> **Exercise**: Starting from the first line, transcribe the whole listing exactly.

> **Input data**:
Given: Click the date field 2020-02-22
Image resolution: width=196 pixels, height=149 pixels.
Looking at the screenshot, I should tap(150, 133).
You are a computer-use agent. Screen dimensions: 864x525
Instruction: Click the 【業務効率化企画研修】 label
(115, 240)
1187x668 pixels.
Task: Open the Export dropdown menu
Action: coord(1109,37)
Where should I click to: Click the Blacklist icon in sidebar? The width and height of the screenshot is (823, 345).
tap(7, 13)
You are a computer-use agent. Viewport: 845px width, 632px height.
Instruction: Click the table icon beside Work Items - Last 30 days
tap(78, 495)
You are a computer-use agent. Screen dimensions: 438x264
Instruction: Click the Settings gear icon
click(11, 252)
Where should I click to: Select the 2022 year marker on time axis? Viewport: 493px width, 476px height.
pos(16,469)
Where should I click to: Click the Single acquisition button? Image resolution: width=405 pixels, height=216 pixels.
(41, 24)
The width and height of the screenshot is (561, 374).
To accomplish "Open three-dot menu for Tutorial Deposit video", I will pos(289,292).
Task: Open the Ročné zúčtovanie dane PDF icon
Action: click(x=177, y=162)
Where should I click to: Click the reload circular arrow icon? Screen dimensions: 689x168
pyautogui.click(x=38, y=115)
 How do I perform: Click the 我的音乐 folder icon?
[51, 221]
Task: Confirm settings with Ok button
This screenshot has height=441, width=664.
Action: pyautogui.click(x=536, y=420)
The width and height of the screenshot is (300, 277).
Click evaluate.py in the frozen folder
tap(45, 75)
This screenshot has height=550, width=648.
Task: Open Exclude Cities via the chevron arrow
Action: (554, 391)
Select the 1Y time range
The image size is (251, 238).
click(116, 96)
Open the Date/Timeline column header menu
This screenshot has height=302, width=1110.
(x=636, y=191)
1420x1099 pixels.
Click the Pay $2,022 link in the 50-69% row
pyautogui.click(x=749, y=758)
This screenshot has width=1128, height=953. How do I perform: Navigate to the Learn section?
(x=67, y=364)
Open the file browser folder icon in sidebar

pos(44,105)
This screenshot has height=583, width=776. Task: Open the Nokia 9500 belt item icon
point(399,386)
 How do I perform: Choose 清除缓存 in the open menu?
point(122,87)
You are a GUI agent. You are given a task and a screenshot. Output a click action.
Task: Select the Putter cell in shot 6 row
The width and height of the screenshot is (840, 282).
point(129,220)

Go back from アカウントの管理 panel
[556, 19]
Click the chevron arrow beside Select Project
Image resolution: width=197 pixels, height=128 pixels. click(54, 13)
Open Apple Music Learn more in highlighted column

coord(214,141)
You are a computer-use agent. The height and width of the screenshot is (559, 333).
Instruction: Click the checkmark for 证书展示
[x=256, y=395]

> **Task solution**:
Given: Click the date field 2020-02-22
Image resolution: width=196 pixels, height=149 pixels.
Looking at the screenshot, I should tap(150, 133).
You are a computer-use agent. Screen dimensions: 864x525
Instruction: Click the 【業務効率化企画研修】 label
(115, 240)
1187x668 pixels.
Task: Open the Export dropdown menu
Action: coord(1109,37)
Where should I click to: Click the Blacklist icon in sidebar? The width and height of the screenshot is (823, 345).
tap(7, 13)
You are a computer-use agent. Viewport: 845px width, 632px height.
Instruction: Click the table icon beside Work Items - Last 30 days
tap(78, 495)
You are a computer-use agent. Screen dimensions: 438x264
Instruction: Click the Settings gear icon
click(11, 252)
Where should I click to: Select the 2022 year marker on time axis? Viewport: 493px width, 476px height.
pos(16,469)
Where should I click to: Click the Single acquisition button? Image resolution: width=405 pixels, height=216 pixels.
(41, 24)
The width and height of the screenshot is (561, 374).
To accomplish "Open three-dot menu for Tutorial Deposit video", I will pos(289,292).
Task: Open the Ročné zúčtovanie dane PDF icon
Action: click(x=177, y=162)
Where should I click to: Click the reload circular arrow icon? Screen dimensions: 689x168
pyautogui.click(x=38, y=115)
 How do I perform: Click the 我的音乐 folder icon?
[51, 221]
Task: Confirm settings with Ok button
This screenshot has height=441, width=664.
Action: pyautogui.click(x=536, y=420)
The width and height of the screenshot is (300, 277).
Click evaluate.py in the frozen folder
tap(45, 75)
This screenshot has height=550, width=648.
Task: Open Exclude Cities via the chevron arrow
Action: (554, 391)
Select the 1Y time range
The image size is (251, 238).
click(116, 96)
Open the Date/Timeline column header menu
This screenshot has height=302, width=1110.
(x=636, y=191)
1420x1099 pixels.
Click the Pay $2,022 link in the 50-69% row
pyautogui.click(x=749, y=758)
This screenshot has width=1128, height=953. How do I perform: Navigate to the Learn section?
(x=67, y=364)
Open the file browser folder icon in sidebar

pos(44,105)
This screenshot has height=583, width=776. Task: Open the Nokia 9500 belt item icon
point(399,386)
 How do I perform: Choose 清除缓存 in the open menu?
point(122,87)
You are a GUI agent. You are given a task and a screenshot. Output a click action.
Task: Select the Putter cell in shot 6 row
The width and height of the screenshot is (840, 282).
point(129,220)

Go back from アカウントの管理 panel
[556, 19]
Click the chevron arrow beside Select Project
Image resolution: width=197 pixels, height=128 pixels. click(54, 13)
Open Apple Music Learn more in highlighted column

coord(214,141)
You are a computer-use agent. The height and width of the screenshot is (559, 333).
Instruction: Click the checkmark for 证书展示
[x=256, y=395]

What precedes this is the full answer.